GOAL OF THE EXERCISE
Write out every line of the data below exactly as given.

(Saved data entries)
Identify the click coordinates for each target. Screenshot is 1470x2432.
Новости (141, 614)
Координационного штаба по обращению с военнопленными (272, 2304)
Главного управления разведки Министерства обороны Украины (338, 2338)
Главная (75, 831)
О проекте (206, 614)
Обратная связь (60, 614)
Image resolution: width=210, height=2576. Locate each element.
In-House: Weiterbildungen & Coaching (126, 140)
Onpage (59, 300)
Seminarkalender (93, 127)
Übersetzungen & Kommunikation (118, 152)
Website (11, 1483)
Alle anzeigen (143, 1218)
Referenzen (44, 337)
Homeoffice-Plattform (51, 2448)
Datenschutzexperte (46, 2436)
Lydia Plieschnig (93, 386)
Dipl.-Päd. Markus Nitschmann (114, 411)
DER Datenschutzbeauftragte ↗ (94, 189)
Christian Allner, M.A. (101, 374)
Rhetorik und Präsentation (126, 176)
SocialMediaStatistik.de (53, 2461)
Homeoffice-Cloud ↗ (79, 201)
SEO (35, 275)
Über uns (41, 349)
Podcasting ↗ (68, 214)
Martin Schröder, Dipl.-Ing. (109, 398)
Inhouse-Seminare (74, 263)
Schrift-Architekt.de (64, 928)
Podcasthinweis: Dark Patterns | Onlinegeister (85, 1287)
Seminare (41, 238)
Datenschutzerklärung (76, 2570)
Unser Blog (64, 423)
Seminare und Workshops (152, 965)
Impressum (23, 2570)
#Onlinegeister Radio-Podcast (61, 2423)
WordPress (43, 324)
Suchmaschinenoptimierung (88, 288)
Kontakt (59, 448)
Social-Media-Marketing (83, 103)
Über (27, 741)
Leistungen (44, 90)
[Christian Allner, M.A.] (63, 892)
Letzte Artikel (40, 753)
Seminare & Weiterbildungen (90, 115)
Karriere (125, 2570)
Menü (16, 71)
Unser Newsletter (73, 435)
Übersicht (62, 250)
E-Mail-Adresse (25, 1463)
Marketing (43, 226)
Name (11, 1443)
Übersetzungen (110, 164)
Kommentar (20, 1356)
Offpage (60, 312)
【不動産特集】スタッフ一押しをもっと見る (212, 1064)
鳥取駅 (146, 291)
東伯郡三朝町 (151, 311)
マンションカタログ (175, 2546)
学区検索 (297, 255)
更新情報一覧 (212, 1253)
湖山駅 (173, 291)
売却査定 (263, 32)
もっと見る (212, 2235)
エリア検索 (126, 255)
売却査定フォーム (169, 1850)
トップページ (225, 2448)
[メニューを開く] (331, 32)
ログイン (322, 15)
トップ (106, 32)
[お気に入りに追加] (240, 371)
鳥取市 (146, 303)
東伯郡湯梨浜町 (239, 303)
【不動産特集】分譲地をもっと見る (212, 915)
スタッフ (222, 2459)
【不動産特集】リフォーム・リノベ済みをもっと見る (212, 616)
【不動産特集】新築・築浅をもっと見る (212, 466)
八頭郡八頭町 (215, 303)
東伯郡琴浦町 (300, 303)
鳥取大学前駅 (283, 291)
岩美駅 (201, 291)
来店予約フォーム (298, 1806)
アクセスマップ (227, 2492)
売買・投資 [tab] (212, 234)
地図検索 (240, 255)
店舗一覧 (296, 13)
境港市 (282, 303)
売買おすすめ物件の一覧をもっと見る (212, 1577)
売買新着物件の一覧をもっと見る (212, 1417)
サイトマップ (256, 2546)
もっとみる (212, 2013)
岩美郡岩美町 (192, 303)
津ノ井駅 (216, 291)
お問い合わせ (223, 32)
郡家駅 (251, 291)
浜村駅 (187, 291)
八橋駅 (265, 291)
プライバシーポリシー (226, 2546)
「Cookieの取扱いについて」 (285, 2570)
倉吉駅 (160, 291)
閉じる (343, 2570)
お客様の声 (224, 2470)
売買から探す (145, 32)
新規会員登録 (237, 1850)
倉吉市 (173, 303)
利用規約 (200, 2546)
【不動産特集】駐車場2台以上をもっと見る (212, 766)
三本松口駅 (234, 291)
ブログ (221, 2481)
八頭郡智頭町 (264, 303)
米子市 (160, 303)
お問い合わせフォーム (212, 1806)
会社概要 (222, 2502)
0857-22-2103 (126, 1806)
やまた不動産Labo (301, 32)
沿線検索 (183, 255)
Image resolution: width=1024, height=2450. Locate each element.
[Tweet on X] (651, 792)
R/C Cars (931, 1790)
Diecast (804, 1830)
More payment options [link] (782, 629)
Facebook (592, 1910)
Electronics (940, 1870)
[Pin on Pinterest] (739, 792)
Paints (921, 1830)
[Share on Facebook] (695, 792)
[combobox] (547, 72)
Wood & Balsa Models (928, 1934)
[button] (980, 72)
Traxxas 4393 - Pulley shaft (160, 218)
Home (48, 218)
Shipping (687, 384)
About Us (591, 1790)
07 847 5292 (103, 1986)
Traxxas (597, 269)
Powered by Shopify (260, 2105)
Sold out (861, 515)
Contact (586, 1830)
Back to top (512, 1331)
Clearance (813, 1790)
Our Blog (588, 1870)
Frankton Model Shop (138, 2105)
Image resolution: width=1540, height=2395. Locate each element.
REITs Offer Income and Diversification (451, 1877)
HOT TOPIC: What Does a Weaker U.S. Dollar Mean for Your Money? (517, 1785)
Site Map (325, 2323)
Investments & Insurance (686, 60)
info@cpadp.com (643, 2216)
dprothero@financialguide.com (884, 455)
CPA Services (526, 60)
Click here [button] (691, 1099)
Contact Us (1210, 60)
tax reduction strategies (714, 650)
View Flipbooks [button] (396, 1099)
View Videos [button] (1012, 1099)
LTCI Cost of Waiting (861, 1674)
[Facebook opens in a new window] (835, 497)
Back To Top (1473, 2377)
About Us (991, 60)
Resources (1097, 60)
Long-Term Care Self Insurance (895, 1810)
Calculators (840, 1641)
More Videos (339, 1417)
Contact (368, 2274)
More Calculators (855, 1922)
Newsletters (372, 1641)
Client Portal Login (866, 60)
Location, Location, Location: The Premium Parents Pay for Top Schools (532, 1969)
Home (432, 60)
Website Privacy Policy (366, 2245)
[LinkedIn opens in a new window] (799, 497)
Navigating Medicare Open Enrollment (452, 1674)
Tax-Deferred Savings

WORKED SOLUTION
Identify the click coordinates for each target. Screenshot is 1470x2432.
Новости (141, 614)
Координационного штаба по обращению с военнопленными (272, 2304)
Главного управления разведки Министерства обороны Украины (338, 2338)
Главная (75, 831)
О проекте (206, 614)
Обратная связь (60, 614)
Image resolution: width=210, height=2576. Locate each element.
In-House: Weiterbildungen & Coaching (126, 140)
Onpage (59, 300)
Seminarkalender (93, 127)
Übersetzungen & Kommunikation (118, 152)
Website (11, 1483)
Alle anzeigen (143, 1218)
Referenzen (44, 337)
Homeoffice-Plattform (51, 2448)
Datenschutzexperte (46, 2436)
Lydia Plieschnig (93, 386)
Dipl.-Päd. Markus Nitschmann (114, 411)
DER Datenschutzbeauftragte ↗ (94, 189)
Christian Allner, M.A. (101, 374)
Rhetorik und Präsentation (126, 176)
SocialMediaStatistik.de (53, 2461)
Homeoffice-Cloud ↗ (79, 201)
SEO (35, 275)
Über uns (41, 349)
Podcasting ↗ (68, 214)
Martin Schröder, Dipl.-Ing. (109, 398)
Inhouse-Seminare (74, 263)
Schrift-Architekt.de (64, 928)
Podcasthinweis: Dark Patterns | Onlinegeister (85, 1287)
Seminare (41, 238)
Datenschutzerklärung (76, 2570)
Unser Blog (64, 423)
Seminare und Workshops (152, 965)
Impressum (23, 2570)
#Onlinegeister Radio-Podcast (61, 2423)
WordPress (43, 324)
Suchmaschinenoptimierung (88, 288)
Kontakt (59, 448)
Social-Media-Marketing (83, 103)
Über (27, 741)
Leistungen (44, 90)
[Christian Allner, M.A.] (63, 892)
Letzte Artikel (40, 753)
Seminare & Weiterbildungen (90, 115)
Karriere (125, 2570)
Menü (16, 71)
Unser Newsletter (73, 435)
Übersicht (62, 250)
E-Mail-Adresse (25, 1463)
Marketing (43, 226)
Name (11, 1443)
Übersetzungen (110, 164)
Kommentar (20, 1356)
Offpage (60, 312)
【不動産特集】スタッフ一押しをもっと見る (212, 1064)
鳥取駅 (146, 291)
東伯郡三朝町 (151, 311)
マンションカタログ (175, 2546)
学区検索 (297, 255)
更新情報一覧 (212, 1253)
湖山駅 (173, 291)
売却査定 (263, 32)
もっと見る (212, 2235)
エリア検索 (126, 255)
売却査定フォーム (169, 1850)
トップページ (225, 2448)
[メニューを開く] (331, 32)
ログイン (322, 15)
トップ (106, 32)
[お気に入りに追加] (240, 371)
鳥取市 (146, 303)
東伯郡湯梨浜町 (239, 303)
【不動産特集】分譲地をもっと見る (212, 915)
スタッフ (222, 2459)
【不動産特集】リフォーム・リノベ済みをもっと見る (212, 616)
【不動産特集】新築・築浅をもっと見る (212, 466)
八頭郡八頭町 (215, 303)
東伯郡琴浦町 (300, 303)
鳥取大学前駅 (283, 291)
岩美駅 (201, 291)
来店予約フォーム (298, 1806)
アクセスマップ (227, 2492)
売買・投資 [tab] (212, 234)
地図検索 (240, 255)
店舗一覧 (296, 13)
境港市 (282, 303)
売買おすすめ物件の一覧をもっと見る (212, 1577)
売買新着物件の一覧をもっと見る (212, 1417)
サイトマップ (256, 2546)
もっとみる (212, 2013)
岩美郡岩美町 (192, 303)
津ノ井駅 (216, 291)
お問い合わせ (223, 32)
郡家駅 (251, 291)
浜村駅 (187, 291)
八橋駅 (265, 291)
プライバシーポリシー (226, 2546)
「Cookieの取扱いについて」 (285, 2570)
倉吉駅 (160, 291)
閉じる (343, 2570)
お客様の声 (224, 2470)
売買から探す (145, 32)
新規会員登録 (237, 1850)
倉吉市 (173, 303)
利用規約 (200, 2546)
【不動産特集】駐車場2台以上をもっと見る (212, 766)
三本松口駅 (234, 291)
ブログ (221, 2481)
八頭郡智頭町 (264, 303)
米子市 (160, 303)
お問い合わせフォーム (212, 1806)
会社概要 (222, 2502)
0857-22-2103 (126, 1806)
やまた不動産Labo (301, 32)
沿線検索 (183, 255)
Image resolution: width=1024, height=2450. Locate each element.
[Tweet on X] (651, 792)
R/C Cars (931, 1790)
Diecast (804, 1830)
More payment options [link] (782, 629)
Facebook (592, 1910)
Electronics (940, 1870)
[Pin on Pinterest] (739, 792)
Paints (921, 1830)
[Share on Facebook] (695, 792)
[combobox] (547, 72)
Wood & Balsa Models (928, 1934)
[button] (980, 72)
Traxxas 4393 - Pulley shaft (160, 218)
Home (48, 218)
Shipping (687, 384)
About Us (591, 1790)
07 847 5292 (103, 1986)
Traxxas (597, 269)
Powered by Shopify (260, 2105)
Sold out (861, 515)
Contact (586, 1830)
Back to top (512, 1331)
Clearance (813, 1790)
Our Blog (588, 1870)
Frankton Model Shop (138, 2105)
Image resolution: width=1540, height=2395. Locate each element.
REITs Offer Income and Diversification (451, 1877)
HOT TOPIC: What Does a Weaker U.S. Dollar Mean for Your Money? (517, 1785)
Site Map (325, 2323)
Investments & Insurance (686, 60)
info@cpadp.com (643, 2216)
dprothero@financialguide.com (884, 455)
CPA Services (526, 60)
Click here [button] (691, 1099)
Contact Us (1210, 60)
tax reduction strategies (714, 650)
View Flipbooks [button] (396, 1099)
View Videos [button] (1012, 1099)
LTCI Cost of Waiting (861, 1674)
[Facebook opens in a new window] (835, 497)
Back To Top (1473, 2377)
About Us (991, 60)
Resources (1097, 60)
Long-Term Care Self Insurance (895, 1810)
Calculators (840, 1641)
More Videos (339, 1417)
Contact (368, 2274)
More Calculators (855, 1922)
Newsletters (372, 1641)
Client Portal Login (866, 60)
Location, Location, Location: The Premium Parents Pay for Top Schools (532, 1969)
Home (432, 60)
Website Privacy Policy (366, 2245)
[LinkedIn opens in a new window] (799, 497)
Navigating Medicare Open Enrollment (452, 1674)
Tax-Deferred Savings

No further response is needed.